Task directions =>
Check each line of the material. Copy those containing "Günün".

Provided information =>

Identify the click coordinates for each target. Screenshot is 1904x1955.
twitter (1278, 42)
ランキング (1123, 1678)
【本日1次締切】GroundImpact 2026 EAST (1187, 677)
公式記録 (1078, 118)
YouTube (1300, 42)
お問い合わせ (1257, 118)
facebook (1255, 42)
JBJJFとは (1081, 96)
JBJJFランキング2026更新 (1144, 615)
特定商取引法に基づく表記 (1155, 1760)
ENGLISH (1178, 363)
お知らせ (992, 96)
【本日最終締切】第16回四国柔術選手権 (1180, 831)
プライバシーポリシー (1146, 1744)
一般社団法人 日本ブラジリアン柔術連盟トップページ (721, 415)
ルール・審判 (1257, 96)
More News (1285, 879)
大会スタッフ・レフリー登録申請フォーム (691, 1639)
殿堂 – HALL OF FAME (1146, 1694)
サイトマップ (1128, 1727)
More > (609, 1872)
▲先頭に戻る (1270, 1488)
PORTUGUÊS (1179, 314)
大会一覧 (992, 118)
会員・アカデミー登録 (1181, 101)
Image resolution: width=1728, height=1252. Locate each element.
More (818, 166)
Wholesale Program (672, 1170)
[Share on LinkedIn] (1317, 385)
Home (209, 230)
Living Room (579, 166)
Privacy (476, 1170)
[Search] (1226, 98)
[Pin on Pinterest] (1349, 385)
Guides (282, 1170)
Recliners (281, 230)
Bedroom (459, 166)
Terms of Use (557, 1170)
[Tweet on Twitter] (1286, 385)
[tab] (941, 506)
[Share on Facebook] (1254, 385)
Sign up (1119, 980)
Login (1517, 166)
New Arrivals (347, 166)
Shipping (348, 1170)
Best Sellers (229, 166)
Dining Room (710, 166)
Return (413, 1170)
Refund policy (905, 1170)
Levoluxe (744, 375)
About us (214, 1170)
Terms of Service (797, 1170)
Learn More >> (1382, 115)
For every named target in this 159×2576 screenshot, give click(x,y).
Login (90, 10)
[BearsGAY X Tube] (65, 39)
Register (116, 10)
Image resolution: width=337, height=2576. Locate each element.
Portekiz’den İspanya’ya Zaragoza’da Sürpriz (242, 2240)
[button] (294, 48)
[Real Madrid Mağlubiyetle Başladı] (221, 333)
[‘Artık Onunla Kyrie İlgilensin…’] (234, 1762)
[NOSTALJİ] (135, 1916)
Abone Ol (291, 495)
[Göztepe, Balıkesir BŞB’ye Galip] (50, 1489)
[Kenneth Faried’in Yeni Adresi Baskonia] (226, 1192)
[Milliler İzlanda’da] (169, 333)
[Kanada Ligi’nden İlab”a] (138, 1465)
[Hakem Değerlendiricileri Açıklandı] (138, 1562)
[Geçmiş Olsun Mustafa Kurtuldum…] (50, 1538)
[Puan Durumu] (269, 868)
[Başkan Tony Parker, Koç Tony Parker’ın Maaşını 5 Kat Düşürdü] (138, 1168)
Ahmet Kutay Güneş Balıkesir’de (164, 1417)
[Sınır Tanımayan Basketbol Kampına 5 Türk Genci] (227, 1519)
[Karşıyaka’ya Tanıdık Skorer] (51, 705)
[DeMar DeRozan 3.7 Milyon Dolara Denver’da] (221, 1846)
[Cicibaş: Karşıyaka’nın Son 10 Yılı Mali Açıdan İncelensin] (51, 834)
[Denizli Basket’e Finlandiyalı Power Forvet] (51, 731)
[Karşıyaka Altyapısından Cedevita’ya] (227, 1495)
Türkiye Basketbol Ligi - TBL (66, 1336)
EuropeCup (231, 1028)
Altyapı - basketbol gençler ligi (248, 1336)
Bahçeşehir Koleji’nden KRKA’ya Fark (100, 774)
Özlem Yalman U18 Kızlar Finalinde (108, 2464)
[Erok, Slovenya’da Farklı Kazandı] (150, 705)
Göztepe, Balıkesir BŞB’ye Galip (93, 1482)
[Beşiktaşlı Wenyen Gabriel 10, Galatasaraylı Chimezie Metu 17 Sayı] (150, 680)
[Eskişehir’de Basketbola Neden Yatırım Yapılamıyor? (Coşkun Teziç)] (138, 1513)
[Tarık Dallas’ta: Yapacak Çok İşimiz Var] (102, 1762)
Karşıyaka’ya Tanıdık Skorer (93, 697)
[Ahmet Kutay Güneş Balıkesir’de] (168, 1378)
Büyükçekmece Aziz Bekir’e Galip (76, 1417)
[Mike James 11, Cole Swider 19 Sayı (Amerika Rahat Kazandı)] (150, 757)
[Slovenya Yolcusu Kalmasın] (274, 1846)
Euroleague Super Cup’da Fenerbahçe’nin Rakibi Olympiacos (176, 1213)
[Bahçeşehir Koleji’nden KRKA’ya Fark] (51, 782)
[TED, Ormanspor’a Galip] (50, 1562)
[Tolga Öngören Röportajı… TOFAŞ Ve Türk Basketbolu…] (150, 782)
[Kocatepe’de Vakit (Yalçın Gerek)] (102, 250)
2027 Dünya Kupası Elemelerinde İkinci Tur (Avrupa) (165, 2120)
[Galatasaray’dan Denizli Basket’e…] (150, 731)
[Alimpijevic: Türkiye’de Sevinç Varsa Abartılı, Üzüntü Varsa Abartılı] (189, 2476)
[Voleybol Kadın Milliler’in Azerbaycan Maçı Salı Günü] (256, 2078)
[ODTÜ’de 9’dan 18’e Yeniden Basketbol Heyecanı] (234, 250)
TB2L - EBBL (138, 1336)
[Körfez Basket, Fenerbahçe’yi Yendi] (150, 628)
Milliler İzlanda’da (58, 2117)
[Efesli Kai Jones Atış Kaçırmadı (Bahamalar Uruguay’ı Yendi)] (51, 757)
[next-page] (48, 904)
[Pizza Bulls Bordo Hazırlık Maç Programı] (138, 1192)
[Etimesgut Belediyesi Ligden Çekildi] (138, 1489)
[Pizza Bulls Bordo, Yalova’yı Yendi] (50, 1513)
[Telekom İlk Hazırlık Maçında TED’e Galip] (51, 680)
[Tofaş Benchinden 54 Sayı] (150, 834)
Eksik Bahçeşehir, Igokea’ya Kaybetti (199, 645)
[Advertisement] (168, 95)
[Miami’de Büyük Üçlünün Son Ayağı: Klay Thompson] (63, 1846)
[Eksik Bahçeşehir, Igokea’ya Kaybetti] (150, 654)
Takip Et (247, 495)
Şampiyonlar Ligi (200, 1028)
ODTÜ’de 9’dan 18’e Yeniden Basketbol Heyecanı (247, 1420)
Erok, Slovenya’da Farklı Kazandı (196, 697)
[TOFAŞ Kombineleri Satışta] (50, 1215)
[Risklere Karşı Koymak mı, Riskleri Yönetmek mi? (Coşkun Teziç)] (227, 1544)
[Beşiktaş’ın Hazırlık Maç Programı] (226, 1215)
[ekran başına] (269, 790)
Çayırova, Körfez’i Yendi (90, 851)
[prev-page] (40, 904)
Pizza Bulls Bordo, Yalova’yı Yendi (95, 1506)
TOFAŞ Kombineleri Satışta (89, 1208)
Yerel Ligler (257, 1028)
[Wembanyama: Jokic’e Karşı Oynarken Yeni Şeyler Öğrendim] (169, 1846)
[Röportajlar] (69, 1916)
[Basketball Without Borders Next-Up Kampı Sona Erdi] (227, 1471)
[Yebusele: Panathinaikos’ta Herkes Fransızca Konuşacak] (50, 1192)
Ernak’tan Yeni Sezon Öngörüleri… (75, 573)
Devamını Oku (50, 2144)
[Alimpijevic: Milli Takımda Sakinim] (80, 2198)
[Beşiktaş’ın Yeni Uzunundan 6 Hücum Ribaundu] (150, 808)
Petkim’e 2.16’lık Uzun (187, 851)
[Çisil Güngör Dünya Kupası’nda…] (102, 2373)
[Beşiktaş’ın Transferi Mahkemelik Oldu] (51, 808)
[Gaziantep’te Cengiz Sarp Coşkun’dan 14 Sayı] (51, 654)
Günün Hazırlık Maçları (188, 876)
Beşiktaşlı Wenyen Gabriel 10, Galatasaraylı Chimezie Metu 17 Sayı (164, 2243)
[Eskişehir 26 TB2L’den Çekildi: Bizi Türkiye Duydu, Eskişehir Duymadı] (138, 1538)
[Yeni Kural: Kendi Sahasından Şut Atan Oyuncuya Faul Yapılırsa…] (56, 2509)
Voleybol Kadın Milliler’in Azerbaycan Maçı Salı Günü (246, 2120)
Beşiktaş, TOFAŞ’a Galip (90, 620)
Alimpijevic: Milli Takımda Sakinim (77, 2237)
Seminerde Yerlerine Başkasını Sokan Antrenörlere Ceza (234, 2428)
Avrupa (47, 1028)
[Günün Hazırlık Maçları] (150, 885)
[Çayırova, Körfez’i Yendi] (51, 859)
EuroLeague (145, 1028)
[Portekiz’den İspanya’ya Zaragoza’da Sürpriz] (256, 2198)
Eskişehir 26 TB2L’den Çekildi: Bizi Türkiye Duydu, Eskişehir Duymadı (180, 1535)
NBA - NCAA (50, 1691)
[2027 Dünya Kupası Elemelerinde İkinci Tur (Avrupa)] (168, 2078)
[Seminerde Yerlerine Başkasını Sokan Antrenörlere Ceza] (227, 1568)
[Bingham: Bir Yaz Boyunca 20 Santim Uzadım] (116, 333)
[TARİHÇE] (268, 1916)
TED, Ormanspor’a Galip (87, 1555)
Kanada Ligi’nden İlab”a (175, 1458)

Exercise solution =>
Günün Hazırlık Maçları (188, 876)
[Günün Hazırlık Maçları] (150, 885)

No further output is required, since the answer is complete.